"AIGA presents a wonderful visual onomatopoeia of itself, merging access to meaningful content and the social world." —juror Michael Potts
"Extremely well-organized magazine approach to the AIGA. Action-oriented with cues embedded into the interface, allowing individual pathflows for visitors to connect with and find what they're looking for." —juror Kelly Goto
Overview: More than a mere design update, this site is a main resource for all AIGA-related news from all of its chapters. The redesign facilitates conversation and fosters community in the design industry. With an emphasis on work, community and communication, the homepage is a rotating, module-based presentation that includes easy links to new features and archival content. Colorful shortcuts throughout the site link to job listings, membership information and ways to participate in the dialogue about design. Because the conversation about design has permeated society on multiple levels, the site also gives increased visibility to members and devotes an entire section to highlighting design’s benefit to business and society.
• The concepting and design of the project took over three months.

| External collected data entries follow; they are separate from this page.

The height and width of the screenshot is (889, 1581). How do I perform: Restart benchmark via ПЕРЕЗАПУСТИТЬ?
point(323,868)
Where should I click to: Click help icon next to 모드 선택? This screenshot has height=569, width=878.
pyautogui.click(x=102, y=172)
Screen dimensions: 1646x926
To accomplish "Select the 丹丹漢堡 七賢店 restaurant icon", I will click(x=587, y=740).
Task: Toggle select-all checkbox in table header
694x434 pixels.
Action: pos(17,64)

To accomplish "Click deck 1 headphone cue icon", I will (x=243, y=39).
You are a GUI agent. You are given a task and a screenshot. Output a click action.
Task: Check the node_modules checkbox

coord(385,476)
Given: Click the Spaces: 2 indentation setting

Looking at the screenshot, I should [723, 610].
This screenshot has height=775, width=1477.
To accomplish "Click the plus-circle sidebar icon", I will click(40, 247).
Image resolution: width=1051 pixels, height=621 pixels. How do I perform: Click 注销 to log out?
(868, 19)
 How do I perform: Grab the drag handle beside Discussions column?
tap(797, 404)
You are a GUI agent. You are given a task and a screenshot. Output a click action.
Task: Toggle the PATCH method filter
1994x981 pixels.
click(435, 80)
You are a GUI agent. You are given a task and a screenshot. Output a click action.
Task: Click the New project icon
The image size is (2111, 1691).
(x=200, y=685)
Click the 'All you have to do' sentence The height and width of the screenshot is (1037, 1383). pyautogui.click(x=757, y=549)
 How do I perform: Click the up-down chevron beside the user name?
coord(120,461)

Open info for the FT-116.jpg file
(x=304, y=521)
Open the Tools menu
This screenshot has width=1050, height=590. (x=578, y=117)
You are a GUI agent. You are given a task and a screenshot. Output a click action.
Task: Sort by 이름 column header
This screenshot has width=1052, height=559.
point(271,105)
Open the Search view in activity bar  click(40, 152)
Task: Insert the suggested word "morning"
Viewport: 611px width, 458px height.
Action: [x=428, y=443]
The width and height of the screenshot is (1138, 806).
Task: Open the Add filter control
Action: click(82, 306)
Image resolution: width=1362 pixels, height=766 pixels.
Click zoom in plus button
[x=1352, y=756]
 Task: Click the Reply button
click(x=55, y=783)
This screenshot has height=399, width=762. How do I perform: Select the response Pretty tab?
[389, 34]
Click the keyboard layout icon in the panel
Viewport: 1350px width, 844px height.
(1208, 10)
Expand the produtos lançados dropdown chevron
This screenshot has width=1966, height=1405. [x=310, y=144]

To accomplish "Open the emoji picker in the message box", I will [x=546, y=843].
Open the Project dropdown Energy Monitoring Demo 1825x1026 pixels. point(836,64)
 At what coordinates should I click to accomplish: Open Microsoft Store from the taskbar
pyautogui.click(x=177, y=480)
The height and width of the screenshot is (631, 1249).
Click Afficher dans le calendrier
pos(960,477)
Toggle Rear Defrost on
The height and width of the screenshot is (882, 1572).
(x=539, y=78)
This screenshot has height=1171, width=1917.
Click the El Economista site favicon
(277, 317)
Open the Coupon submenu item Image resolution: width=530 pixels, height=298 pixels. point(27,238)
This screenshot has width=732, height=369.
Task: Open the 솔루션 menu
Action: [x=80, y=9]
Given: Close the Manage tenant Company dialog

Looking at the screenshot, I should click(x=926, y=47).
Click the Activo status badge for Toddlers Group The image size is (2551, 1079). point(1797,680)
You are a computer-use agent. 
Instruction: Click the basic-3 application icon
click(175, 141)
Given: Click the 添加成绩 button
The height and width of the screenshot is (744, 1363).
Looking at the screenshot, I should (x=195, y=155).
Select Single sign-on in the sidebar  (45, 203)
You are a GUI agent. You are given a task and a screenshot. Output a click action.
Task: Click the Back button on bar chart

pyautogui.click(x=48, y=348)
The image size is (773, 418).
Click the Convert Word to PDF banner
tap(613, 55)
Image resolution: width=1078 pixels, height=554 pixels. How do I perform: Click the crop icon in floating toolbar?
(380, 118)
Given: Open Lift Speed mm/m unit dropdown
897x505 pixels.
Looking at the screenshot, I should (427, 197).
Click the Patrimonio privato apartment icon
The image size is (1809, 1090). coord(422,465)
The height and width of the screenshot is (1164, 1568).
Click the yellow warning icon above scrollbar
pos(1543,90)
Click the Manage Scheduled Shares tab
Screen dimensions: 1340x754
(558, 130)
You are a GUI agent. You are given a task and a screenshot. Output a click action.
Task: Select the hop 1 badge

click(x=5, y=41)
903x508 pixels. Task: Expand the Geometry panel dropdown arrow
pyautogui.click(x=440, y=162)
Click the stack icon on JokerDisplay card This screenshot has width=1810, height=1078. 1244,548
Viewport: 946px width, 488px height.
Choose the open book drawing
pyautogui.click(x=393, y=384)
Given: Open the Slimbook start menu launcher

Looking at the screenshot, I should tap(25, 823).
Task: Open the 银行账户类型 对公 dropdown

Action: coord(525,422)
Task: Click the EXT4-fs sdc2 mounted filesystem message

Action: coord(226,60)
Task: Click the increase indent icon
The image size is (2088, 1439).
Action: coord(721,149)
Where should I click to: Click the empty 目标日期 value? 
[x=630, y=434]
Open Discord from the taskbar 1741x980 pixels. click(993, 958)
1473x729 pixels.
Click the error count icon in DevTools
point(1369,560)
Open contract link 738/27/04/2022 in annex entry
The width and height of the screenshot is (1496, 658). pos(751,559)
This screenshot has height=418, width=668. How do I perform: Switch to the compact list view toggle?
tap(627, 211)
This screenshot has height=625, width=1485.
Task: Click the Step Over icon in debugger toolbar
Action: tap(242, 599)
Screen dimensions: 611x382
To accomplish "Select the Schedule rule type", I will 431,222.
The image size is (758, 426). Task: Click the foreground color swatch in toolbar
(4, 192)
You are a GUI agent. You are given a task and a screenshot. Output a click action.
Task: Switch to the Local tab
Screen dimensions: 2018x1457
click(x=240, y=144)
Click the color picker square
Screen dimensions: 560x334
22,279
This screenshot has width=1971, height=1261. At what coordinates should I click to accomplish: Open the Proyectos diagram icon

• The user interface was constructed from the concept that the site is not just for AIGA members, but one that can easily be the center of the design community.
• A dock at the base of every page offers access to other sites in the AIGA family, including Design Envy, Living Principles and AIGA Member Gallery.
Comments by LA Hall:
How did this project compare with others you've worked on in the past? "Redesigning the AIGA website was a daunting task. It posted interesting challenges not only with regard to defining a visual language but designing for a unique user experience: The site needed to serve a vast range of audiences and cover all facets of design and design thinking as a discipline at large.
"The primary difficulty we faced was the treatment of such a massive variety of information and content types. In addition, AIGA is the sum of its chapters. The site needed to clearly reflect that, which set a precedent for valuing past work and AIGA news featured on the site. With the interaction paradigm established by Anna Vogel, the multiple streams of conversation also needed to adapt to the AIGA identity. We designed an infrastructure that stayed true to AIGA, but also evolved to include a flexible system able to speak in different voices of significance and timeliness.
"Initially it was difficult to get everyone on the design team to agree with giving the site a grid layout—we had endless discussions as to what the look of the site should be and how that would dictate the end result user interface. We ultimately decided it was best to proceed with the tessellation-themed webpage that's highly visually and graphically oriented, placing more importance on the culmination of features and posts. It allowed for the site's feed to stay dynamic while having the user interface allow for the discovery of past, yet still relevant and interesting, content."